Stored items
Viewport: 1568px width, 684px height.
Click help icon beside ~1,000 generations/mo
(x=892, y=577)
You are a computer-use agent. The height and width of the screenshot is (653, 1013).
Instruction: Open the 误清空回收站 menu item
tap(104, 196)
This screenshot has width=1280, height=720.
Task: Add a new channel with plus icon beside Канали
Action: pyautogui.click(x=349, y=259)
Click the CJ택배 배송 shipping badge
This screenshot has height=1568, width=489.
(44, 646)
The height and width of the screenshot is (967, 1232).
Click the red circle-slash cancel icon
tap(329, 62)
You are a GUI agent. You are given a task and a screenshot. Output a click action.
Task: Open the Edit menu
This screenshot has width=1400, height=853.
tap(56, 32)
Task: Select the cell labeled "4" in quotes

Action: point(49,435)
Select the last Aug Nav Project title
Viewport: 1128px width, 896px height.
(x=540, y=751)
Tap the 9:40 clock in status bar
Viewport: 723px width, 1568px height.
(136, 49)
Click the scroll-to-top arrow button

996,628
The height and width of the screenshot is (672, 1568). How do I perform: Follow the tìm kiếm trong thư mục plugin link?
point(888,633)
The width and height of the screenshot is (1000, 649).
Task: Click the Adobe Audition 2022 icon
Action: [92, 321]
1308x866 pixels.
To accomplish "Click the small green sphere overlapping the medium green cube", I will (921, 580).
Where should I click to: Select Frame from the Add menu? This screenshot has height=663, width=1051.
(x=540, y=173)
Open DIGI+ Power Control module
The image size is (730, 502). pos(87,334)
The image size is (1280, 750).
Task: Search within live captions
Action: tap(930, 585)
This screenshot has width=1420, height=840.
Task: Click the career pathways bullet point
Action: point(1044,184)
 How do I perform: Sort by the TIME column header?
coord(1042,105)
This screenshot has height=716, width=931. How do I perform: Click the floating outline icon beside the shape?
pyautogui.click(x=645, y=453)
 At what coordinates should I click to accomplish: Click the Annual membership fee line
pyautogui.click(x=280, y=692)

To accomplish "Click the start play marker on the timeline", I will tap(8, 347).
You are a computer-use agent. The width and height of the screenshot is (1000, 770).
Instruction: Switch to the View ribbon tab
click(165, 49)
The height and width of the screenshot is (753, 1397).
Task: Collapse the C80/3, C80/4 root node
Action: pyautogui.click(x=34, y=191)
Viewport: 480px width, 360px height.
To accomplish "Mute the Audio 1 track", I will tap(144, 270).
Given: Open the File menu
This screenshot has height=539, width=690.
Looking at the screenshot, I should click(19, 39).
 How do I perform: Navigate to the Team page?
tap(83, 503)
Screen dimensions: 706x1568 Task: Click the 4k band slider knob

> _Instructions to follow_
Reproduce each record exactly as it appears.

> _Answer space_
Viewport: 1568px width, 684px height.
Click help icon beside ~1,000 generations/mo
(x=892, y=577)
You are a computer-use agent. The height and width of the screenshot is (653, 1013).
Instruction: Open the 误清空回收站 menu item
tap(104, 196)
This screenshot has width=1280, height=720.
Task: Add a new channel with plus icon beside Канали
Action: pyautogui.click(x=349, y=259)
Click the CJ택배 배송 shipping badge
This screenshot has height=1568, width=489.
(44, 646)
The height and width of the screenshot is (967, 1232).
Click the red circle-slash cancel icon
tap(329, 62)
You are a GUI agent. You are given a task and a screenshot. Output a click action.
Task: Open the Edit menu
This screenshot has width=1400, height=853.
tap(56, 32)
Task: Select the cell labeled "4" in quotes

Action: point(49,435)
Select the last Aug Nav Project title
Viewport: 1128px width, 896px height.
(x=540, y=751)
Tap the 9:40 clock in status bar
Viewport: 723px width, 1568px height.
(136, 49)
Click the scroll-to-top arrow button

996,628
The height and width of the screenshot is (672, 1568). How do I perform: Follow the tìm kiếm trong thư mục plugin link?
point(888,633)
The width and height of the screenshot is (1000, 649).
Task: Click the Adobe Audition 2022 icon
Action: [92, 321]
1308x866 pixels.
To accomplish "Click the small green sphere overlapping the medium green cube", I will (921, 580).
Where should I click to: Select Frame from the Add menu? This screenshot has height=663, width=1051.
(x=540, y=173)
Open DIGI+ Power Control module
The image size is (730, 502). pos(87,334)
The image size is (1280, 750).
Task: Search within live captions
Action: tap(930, 585)
This screenshot has width=1420, height=840.
Task: Click the career pathways bullet point
Action: point(1044,184)
 How do I perform: Sort by the TIME column header?
coord(1042,105)
This screenshot has height=716, width=931. How do I perform: Click the floating outline icon beside the shape?
pyautogui.click(x=645, y=453)
 At what coordinates should I click to accomplish: Click the Annual membership fee line
pyautogui.click(x=280, y=692)

To accomplish "Click the start play marker on the timeline", I will tap(8, 347).
You are a computer-use agent. The width and height of the screenshot is (1000, 770).
Instruction: Switch to the View ribbon tab
click(165, 49)
The height and width of the screenshot is (753, 1397).
Task: Collapse the C80/3, C80/4 root node
Action: pyautogui.click(x=34, y=191)
Viewport: 480px width, 360px height.
To accomplish "Mute the Audio 1 track", I will tap(144, 270).
Given: Open the File menu
This screenshot has height=539, width=690.
Looking at the screenshot, I should click(19, 39).
 How do I perform: Navigate to the Team page?
tap(83, 503)
Screen dimensions: 706x1568 Task: Click the 4k band slider knob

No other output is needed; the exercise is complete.